## Aim of the task:
Convert the stretch of records from the line containing "Given: Click the back arrow icon" through the line containing "Action: coord(496,295)" into a JSON list of strings, one string per line, omitting blank lines. Leave the pictures out of the answer.

- - - - -

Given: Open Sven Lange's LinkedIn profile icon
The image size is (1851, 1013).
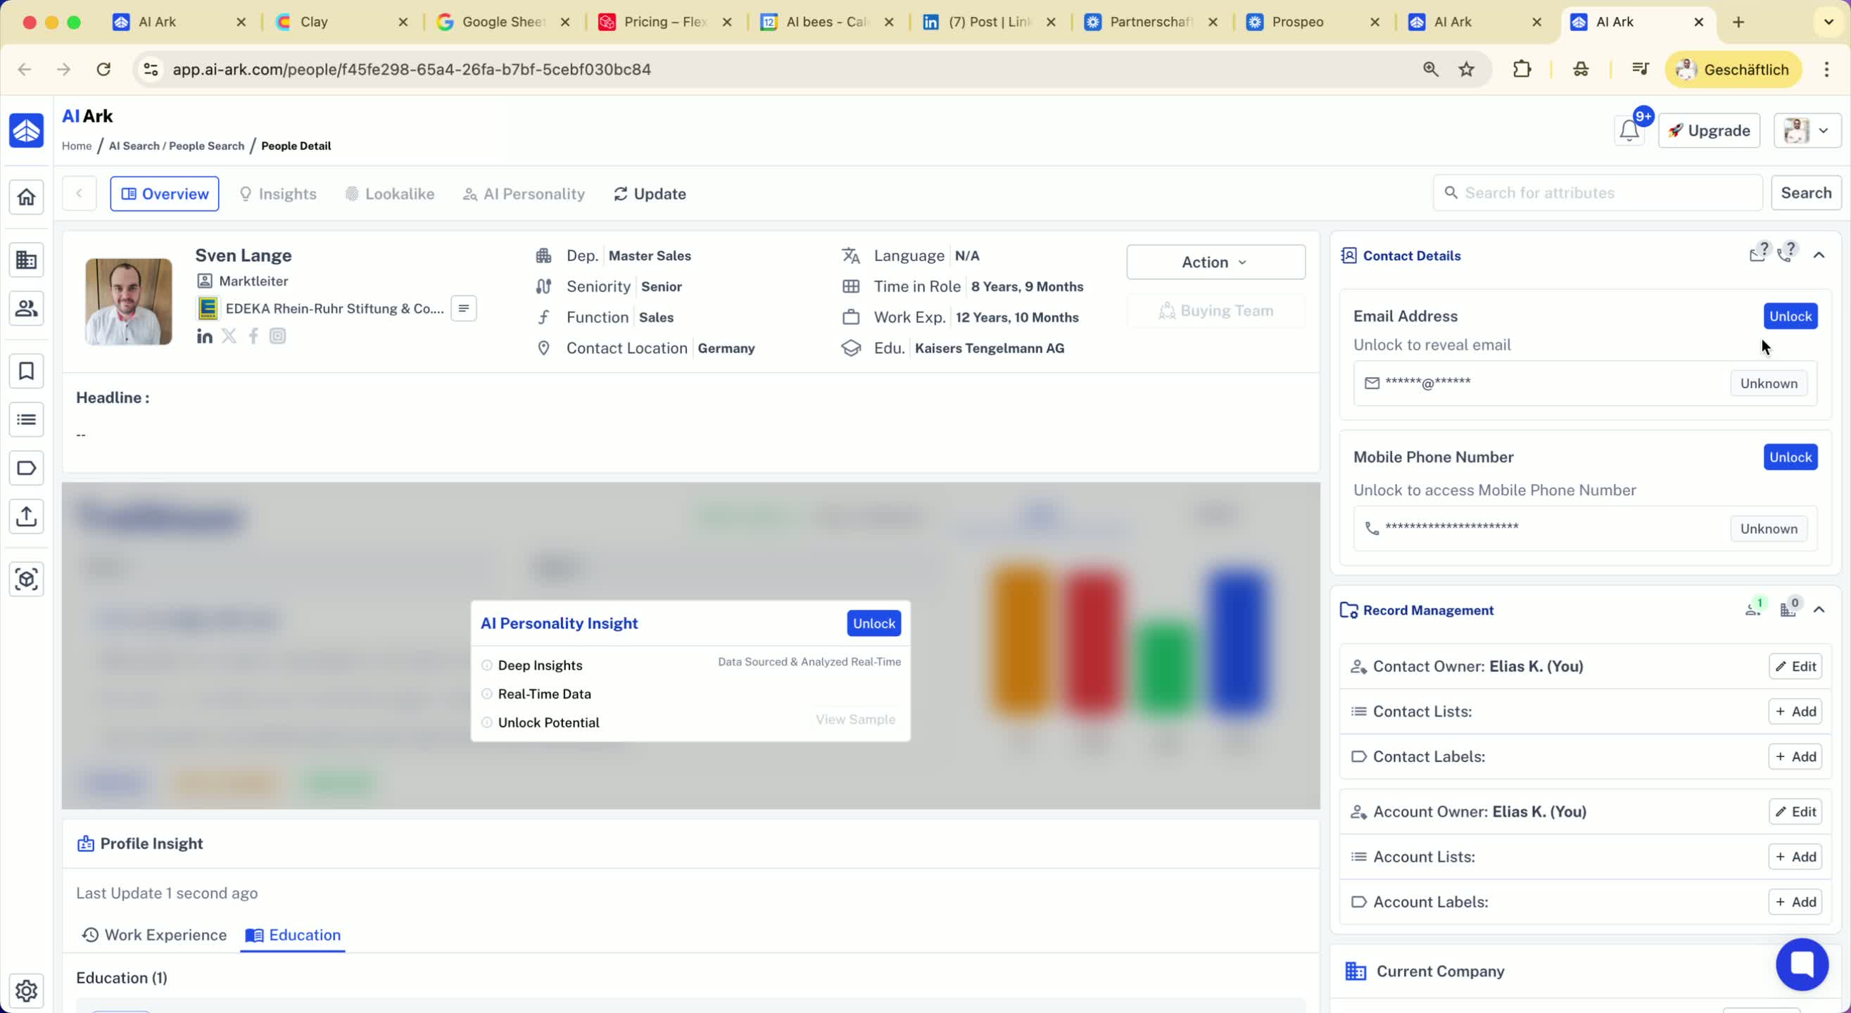Looking at the screenshot, I should 204,336.
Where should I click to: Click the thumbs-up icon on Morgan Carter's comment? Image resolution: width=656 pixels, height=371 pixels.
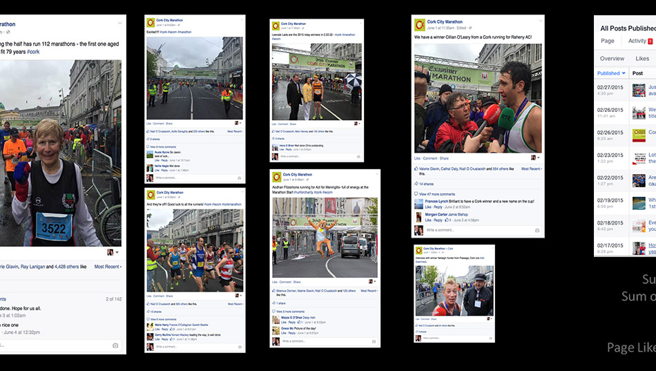click(447, 220)
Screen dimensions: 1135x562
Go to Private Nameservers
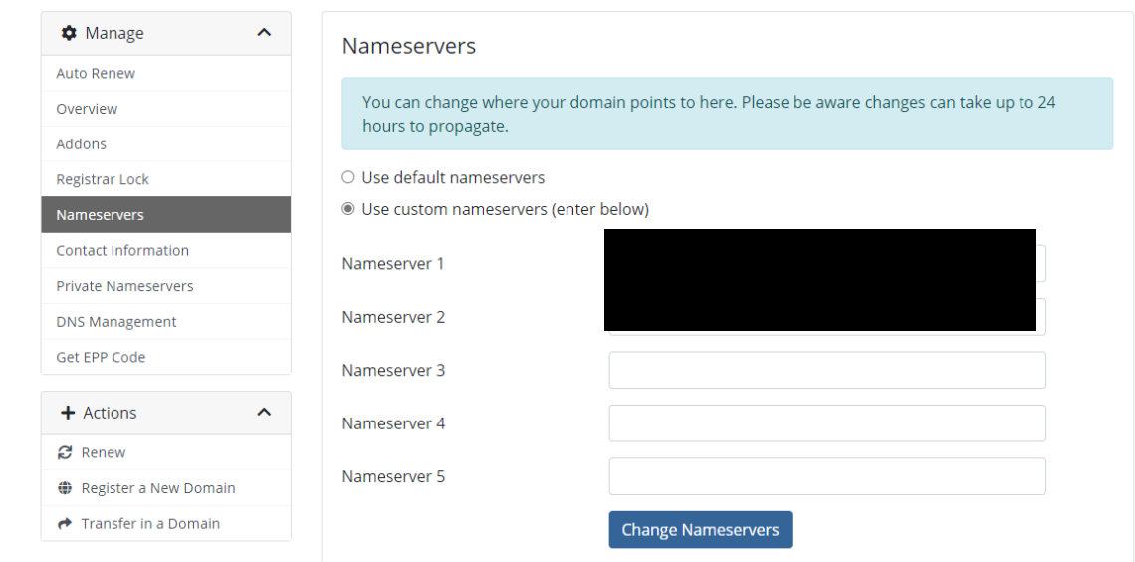(x=124, y=286)
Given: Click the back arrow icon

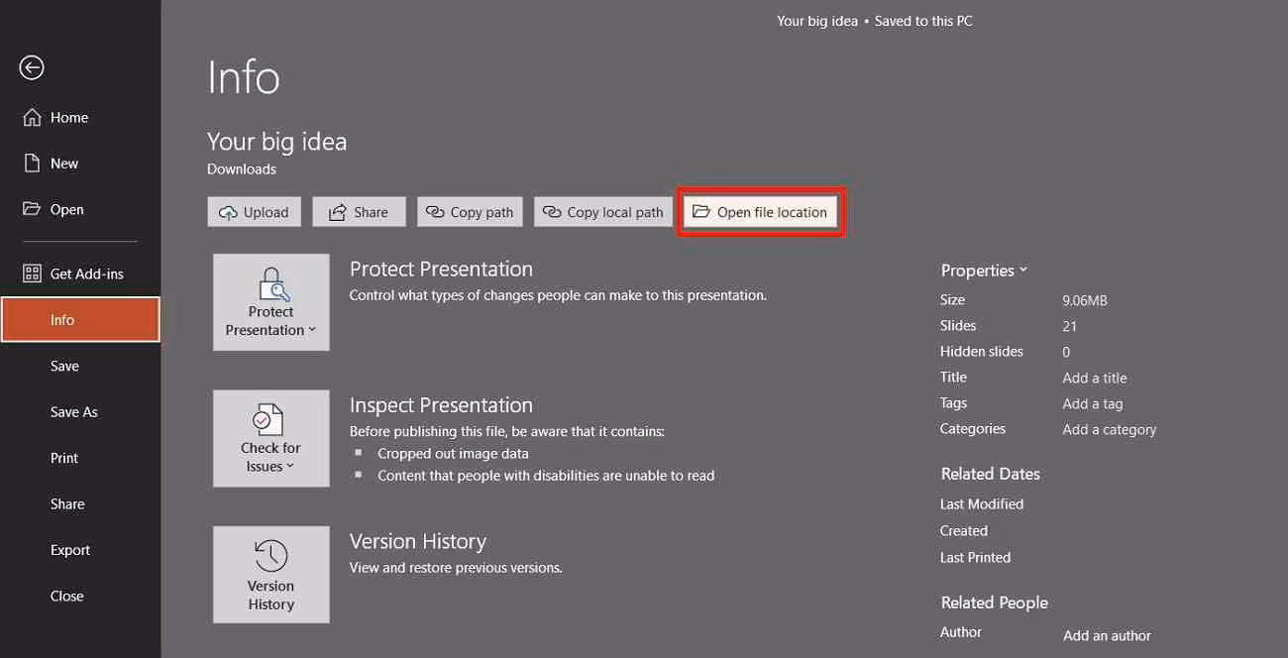Looking at the screenshot, I should click(32, 67).
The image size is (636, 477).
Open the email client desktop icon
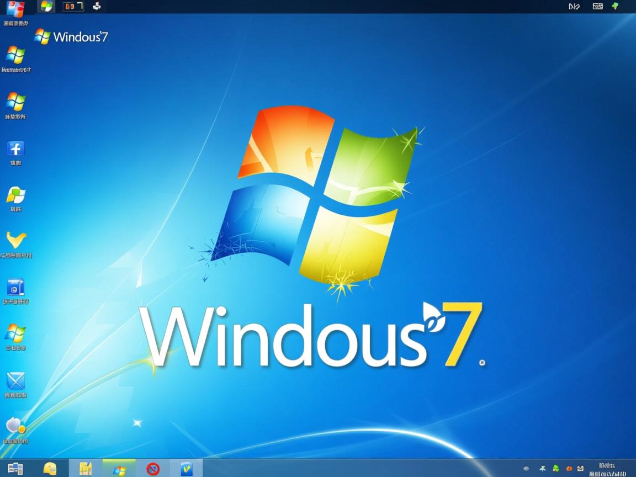coord(15,382)
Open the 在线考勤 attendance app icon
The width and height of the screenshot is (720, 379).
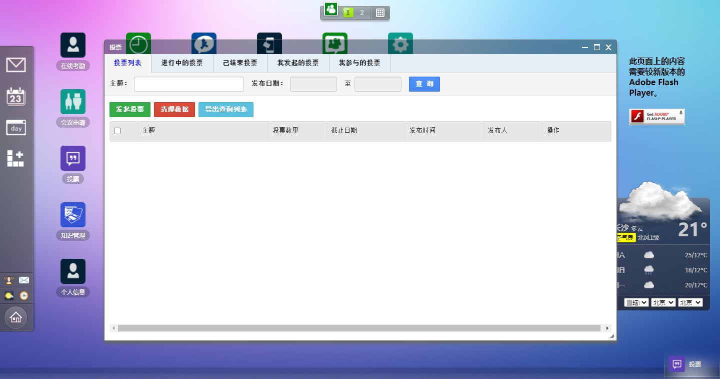click(x=73, y=45)
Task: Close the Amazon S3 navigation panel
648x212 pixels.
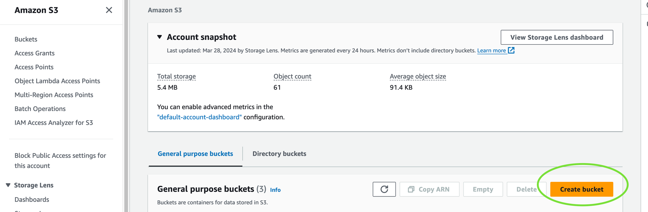Action: [x=109, y=10]
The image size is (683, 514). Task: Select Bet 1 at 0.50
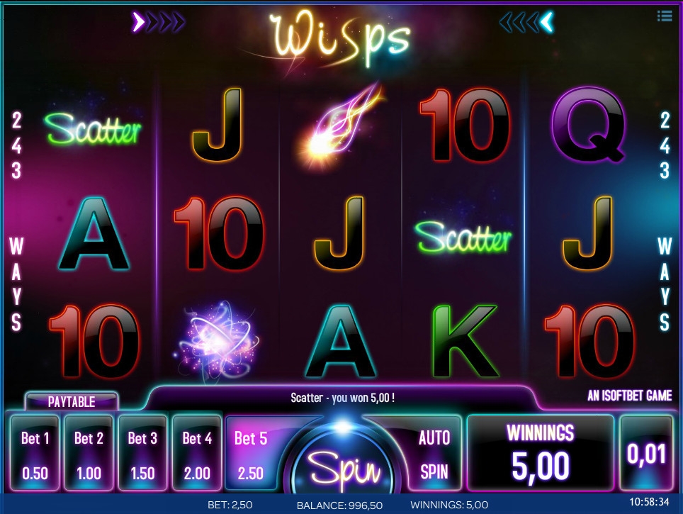coord(35,454)
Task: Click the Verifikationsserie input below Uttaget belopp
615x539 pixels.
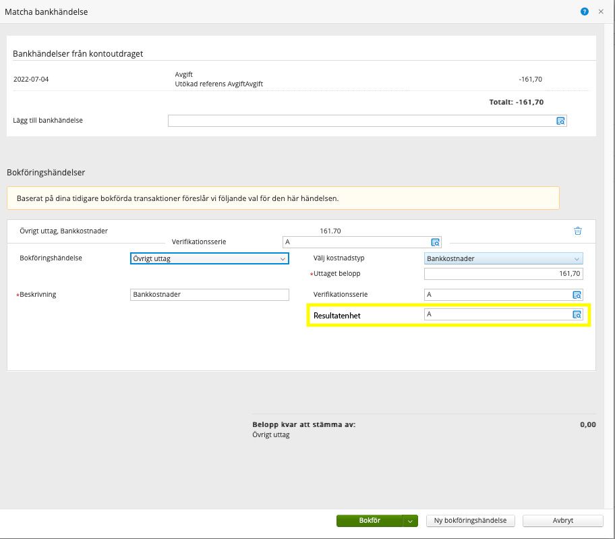Action: coord(496,295)
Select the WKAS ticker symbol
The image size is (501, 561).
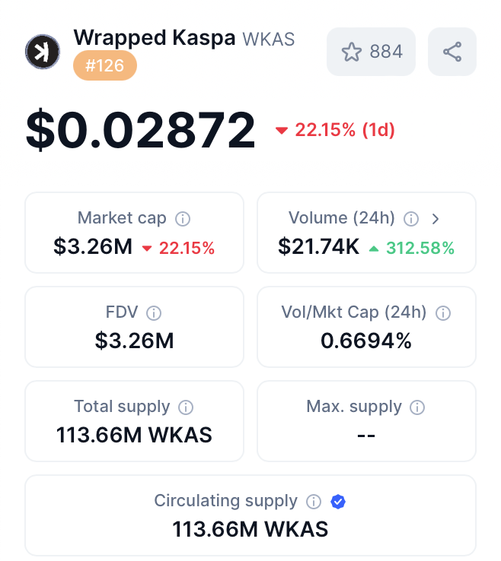pos(269,39)

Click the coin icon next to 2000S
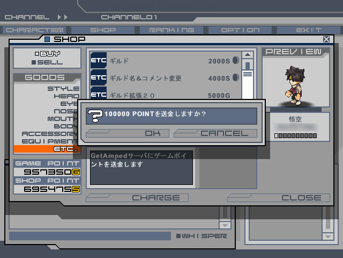click(x=236, y=61)
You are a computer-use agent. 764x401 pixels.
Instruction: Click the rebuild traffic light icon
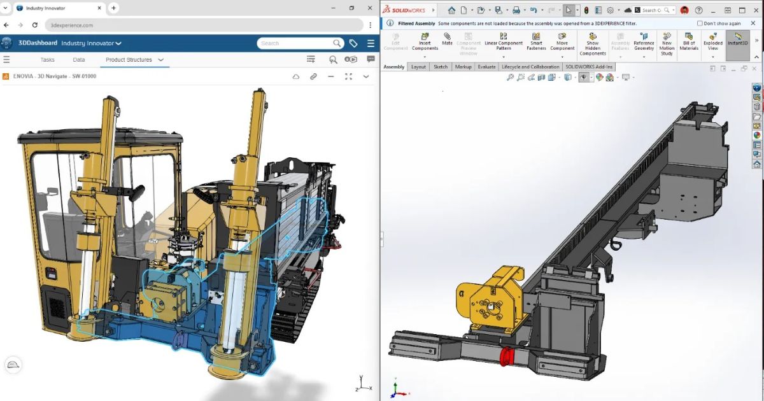pyautogui.click(x=586, y=10)
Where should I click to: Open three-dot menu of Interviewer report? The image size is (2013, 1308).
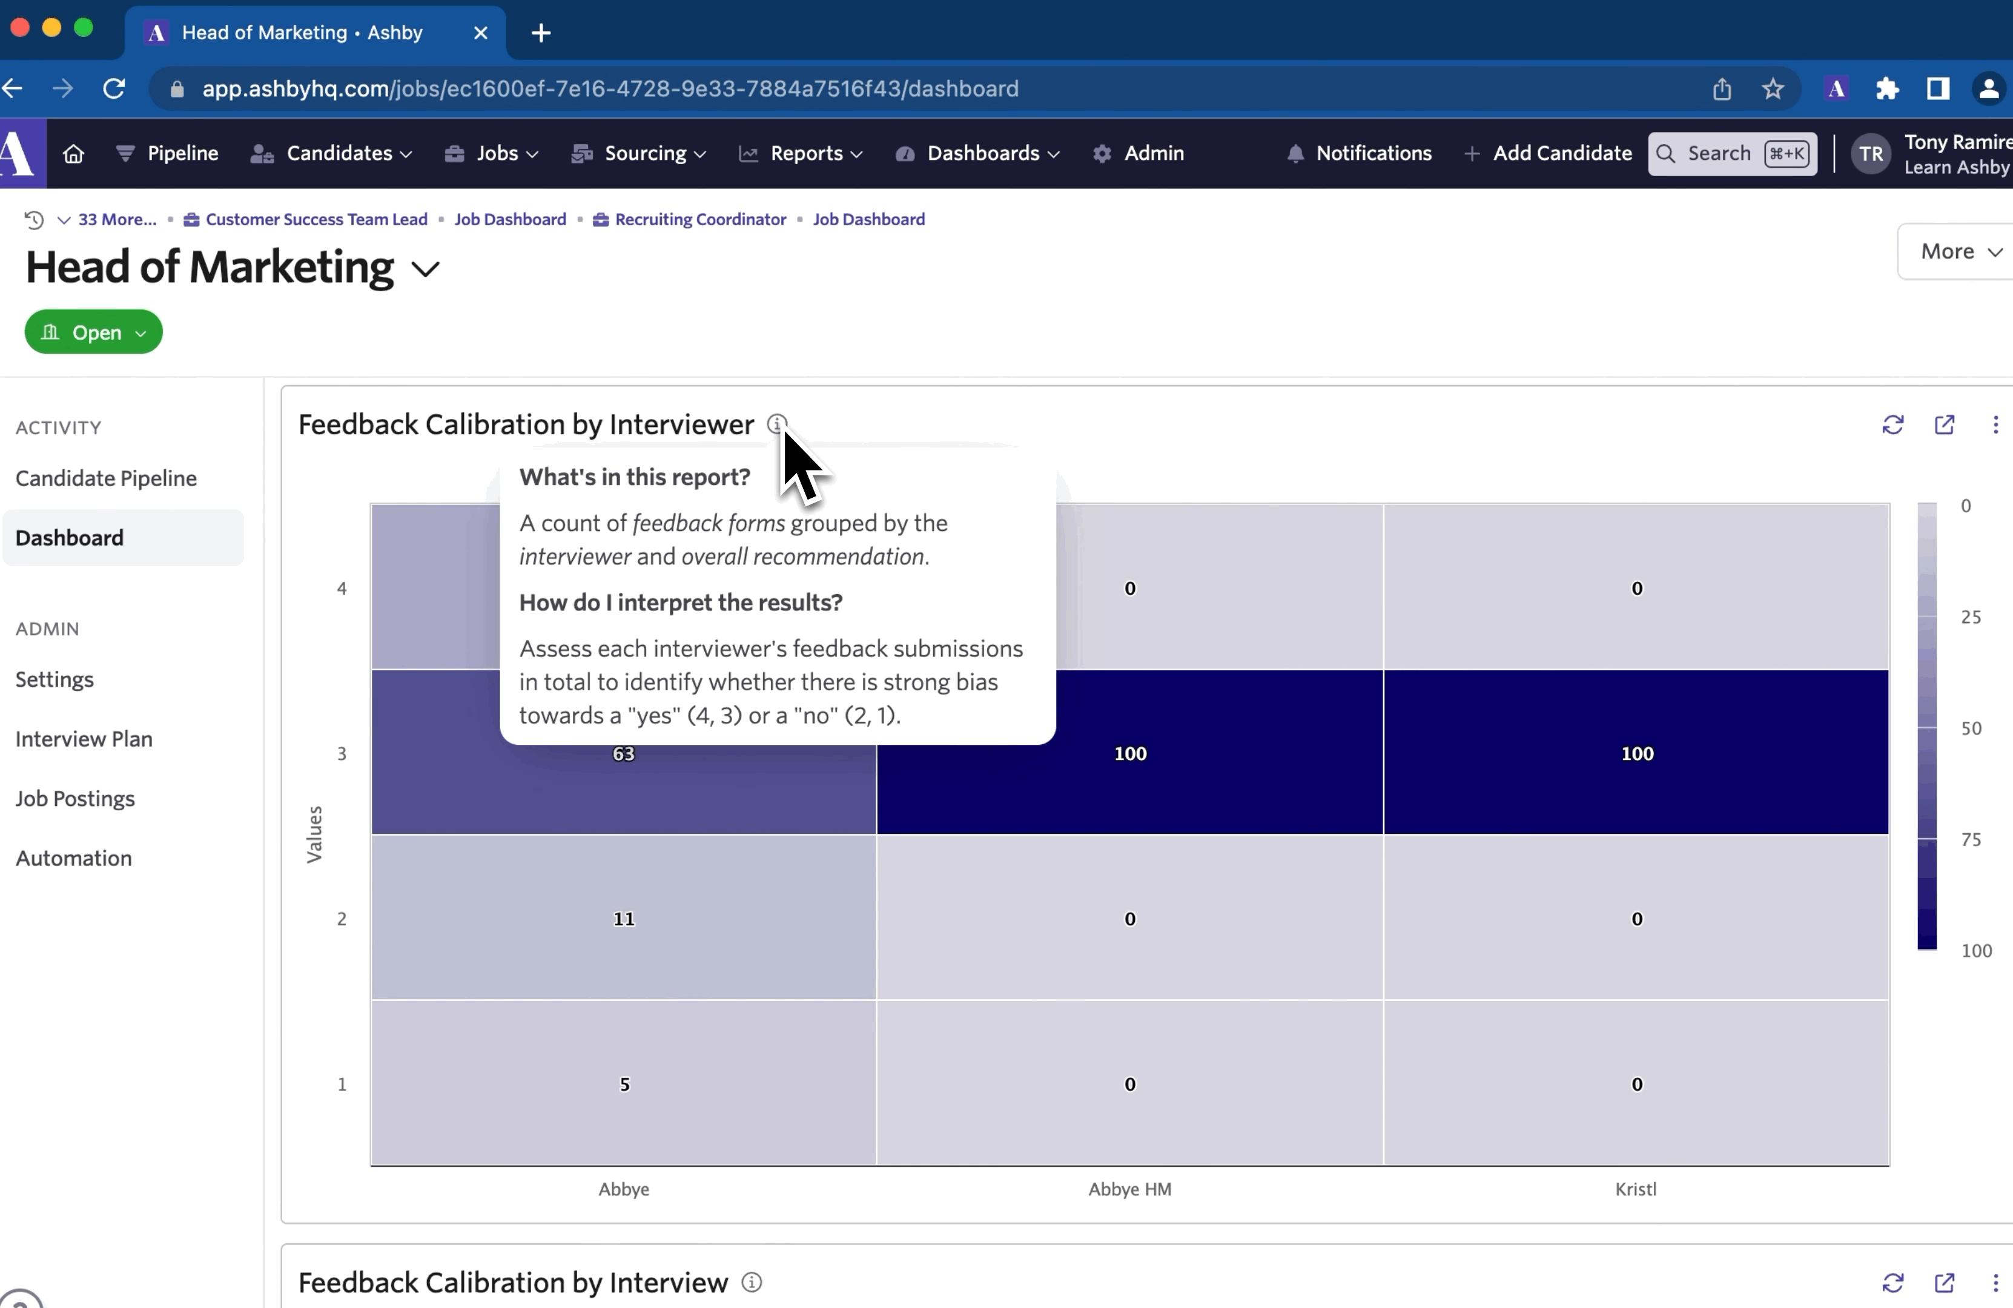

- - - - -

## Written solution:
[
  "Given: Click the back arrow icon",
  "Looking at the screenshot, I should click(32, 67).",
  "The image size is (636, 477).",
  "Open the email client desktop icon",
  "coord(15,382)",
  "Open the 在线考勤 attendance app icon",
  "The width and height of the screenshot is (720, 379).",
  "click(x=73, y=45)",
  "Task: Close the Amazon S3 navigation panel",
  "648x212 pixels.",
  "Action: [x=109, y=10]",
  "The image size is (683, 514). Task: Select Bet 1 at 0.50",
  "coord(35,454)",
  "Task: Click the Verifikationsserie input below Uttaget belopp",
  "615x539 pixels.",
  "Action: coord(496,295)"
]